■ What to produce ■
Retype the material below line for line, changing nothing.

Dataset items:
────────────────
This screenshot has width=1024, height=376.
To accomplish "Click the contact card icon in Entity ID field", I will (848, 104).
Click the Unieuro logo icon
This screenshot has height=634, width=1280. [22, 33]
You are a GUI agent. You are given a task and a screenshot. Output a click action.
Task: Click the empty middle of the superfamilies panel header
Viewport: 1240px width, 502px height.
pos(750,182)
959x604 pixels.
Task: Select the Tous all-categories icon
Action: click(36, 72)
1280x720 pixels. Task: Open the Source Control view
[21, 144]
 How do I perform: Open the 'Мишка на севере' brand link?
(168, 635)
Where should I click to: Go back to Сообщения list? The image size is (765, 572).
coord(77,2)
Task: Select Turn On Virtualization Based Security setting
────────────────
■ Response for this exercise ■
This screenshot has width=1024, height=376.
To accomplish "Click the contact card icon in Entity ID field", I will (848, 104).
Click the Unieuro logo icon
This screenshot has height=634, width=1280. [22, 33]
You are a GUI agent. You are given a task and a screenshot. Output a click action.
Task: Click the empty middle of the superfamilies panel header
Viewport: 1240px width, 502px height.
pos(750,182)
959x604 pixels.
Task: Select the Tous all-categories icon
Action: click(36, 72)
1280x720 pixels. Task: Open the Source Control view
[21, 144]
 How do I perform: Open the 'Мишка на севере' brand link?
(168, 635)
Where should I click to: Go back to Сообщения list? The image size is (765, 572).
coord(77,2)
Task: Select Turn On Virtualization Based Security setting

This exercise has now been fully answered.